The stretching poses listed here target important body muscles in your back, hip and glutes. No equipment is required and these can be easily done at your home, office or workplace. In order to give a deeper stretch to the targeted muscles, you hold the targeted muscle for 10 seconds and tense the stretched muscle for 5 seconds before releasing into next 10 second stretch.
If you do not want to be among almost 80 percent of Americans who have to battle back pain at some point in their lives, then according to Women’s Day, these stretches are your best option. Now it is time to stretch.
1. Hip Opener to Avoid Back Pain
The target of this stretch is hip flexor muscles. These muscles run from the lower back to the front of the thigh bone.
- In order to perform hip opener stretch, sit on the edge of a table, bench or bed.
- Now Lie down on your back and grasp your knees, making sure that your entire lower back is in contact with the surface.
- Now grab your left knee with both hands and extend right leg so it is hanging freely.
- Hold your position for 10 seconds, then tense the muscles being stretched.
- Repeat, before switching to your right leg.
- Do two sets on each side.
2. Side Stretch to Ease Back Pain
Side stretch focuses on lower back muscle that runs from the top of your hip bone to the bottom rib.
- Start the side stretch by laying on the floor on your right side, supporting yourself with your forearm.
- Bend your left leg and move it up toward your stomach as far as you can without moving your bottom leg.
- Plant your left foot on the floor.
- Slowly raise your upper body so that your right arm is straight. Stop when you feel a slight stretch in the right side of your waist.
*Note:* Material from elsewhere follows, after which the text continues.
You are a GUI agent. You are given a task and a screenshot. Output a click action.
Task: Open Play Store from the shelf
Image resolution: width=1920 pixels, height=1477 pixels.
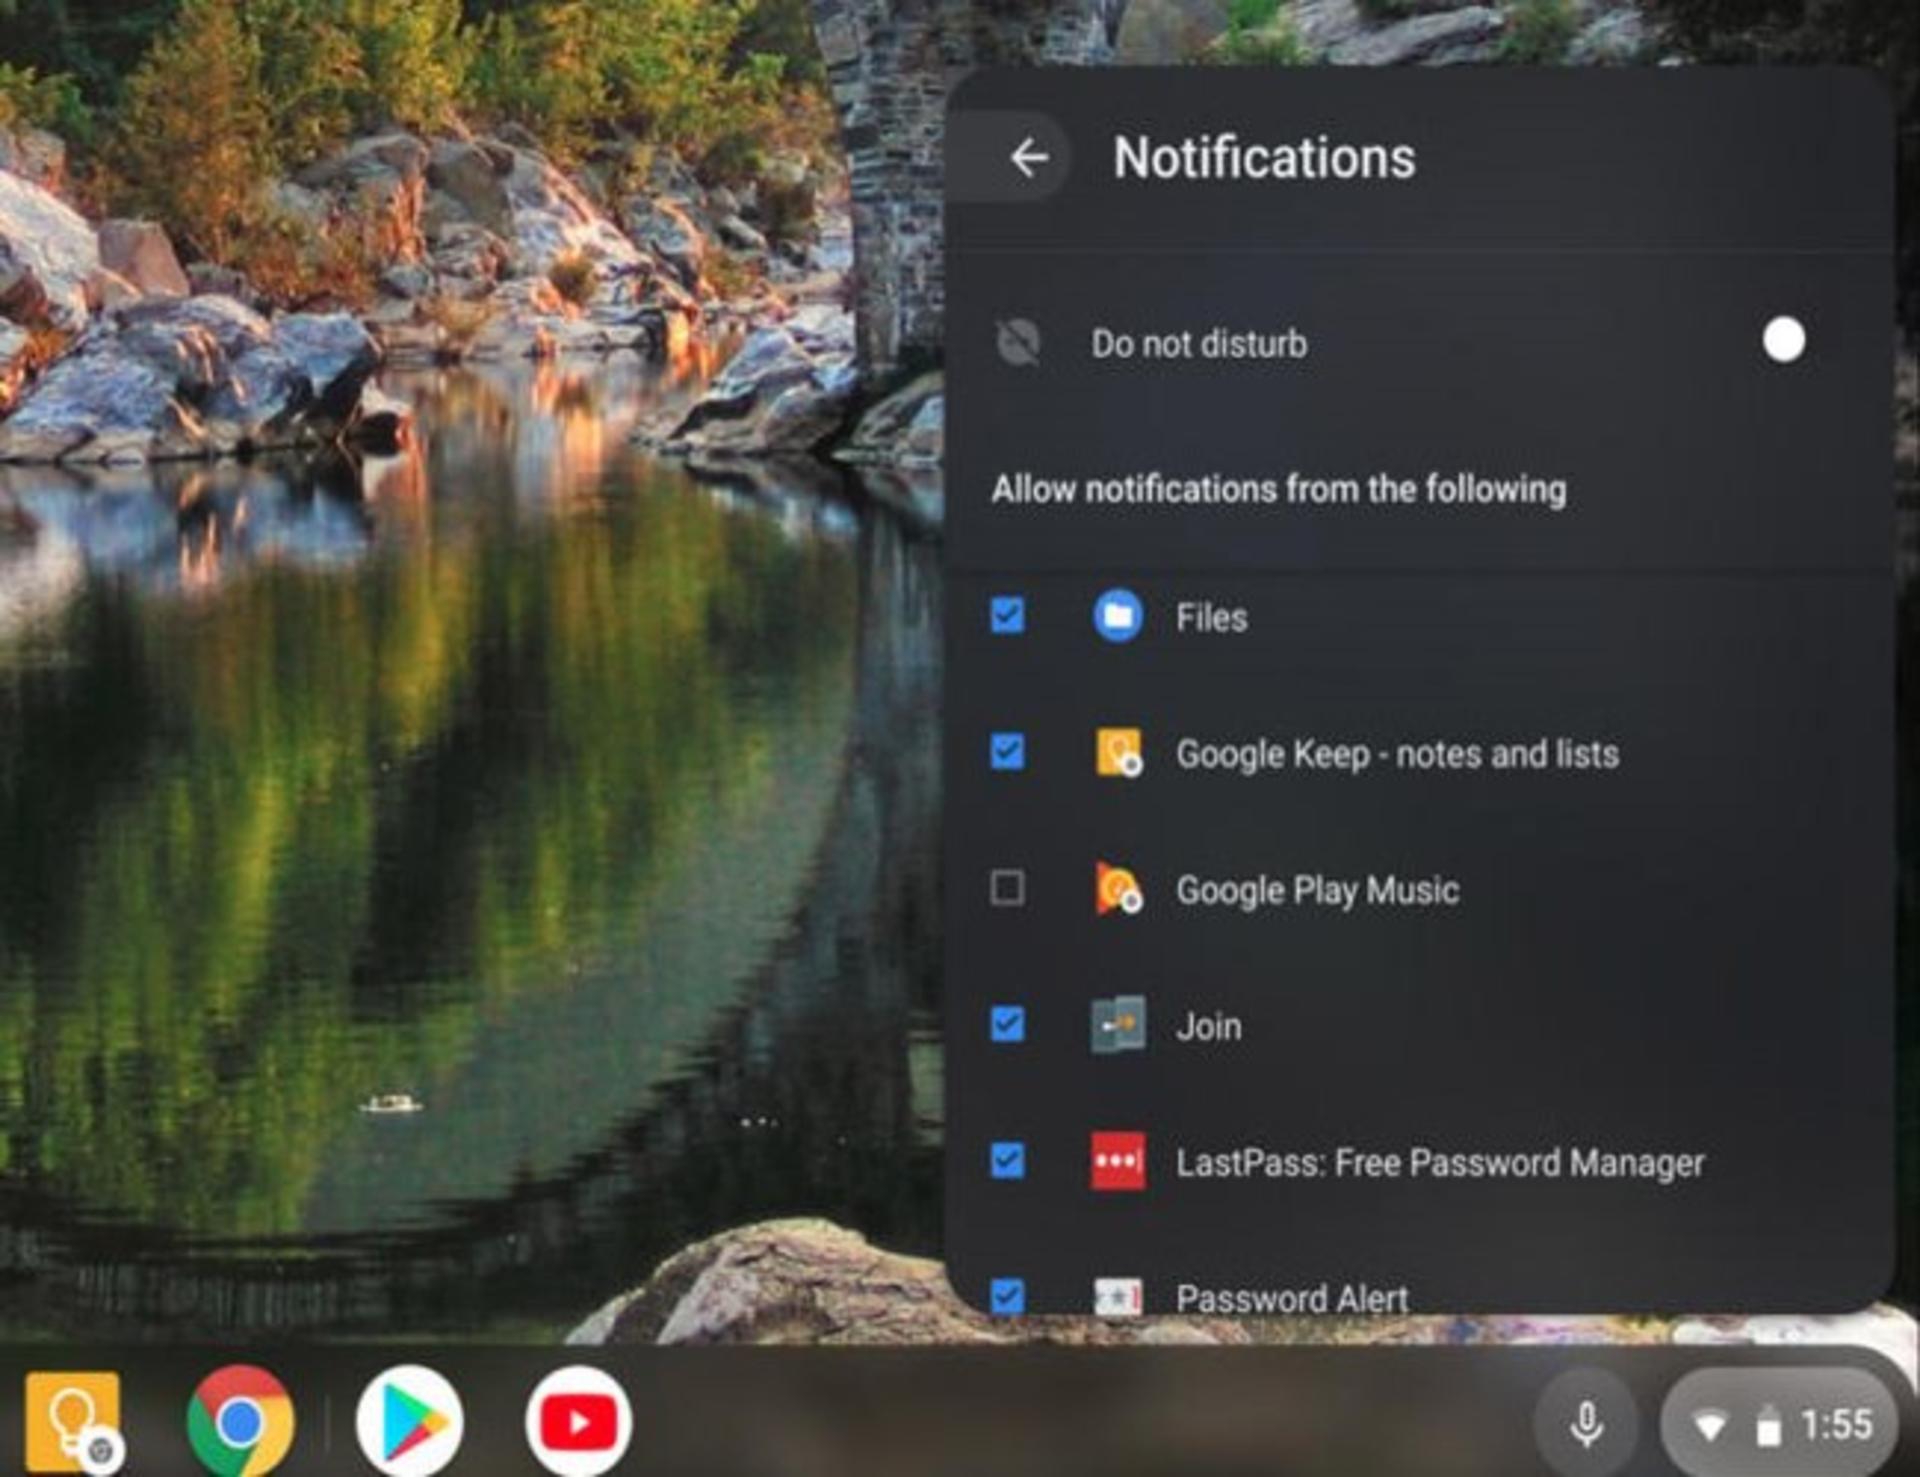[x=409, y=1421]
- Do two sets on each side.
3. L-Stand for Prevent Back Pain
L-stand targets a muscle under the glutes and hip joint.
- Stand facing a table or surface that’s about as high as the top of your thighs.
- Raise your right knee and lift your ankle so the entire outside of your leg is resting on the table. Your leg should form an L shape and be in line with your hip.
- Arch your lower back and lean your upper body forward.
- Do two sets with each leg.
Please do not wait till the time you start feeling the pain in your back, start stretching your muscles while you are still in good shape. You must also consult with physician when doing any workout in case you already suffering from back pain to avoid further possible injury.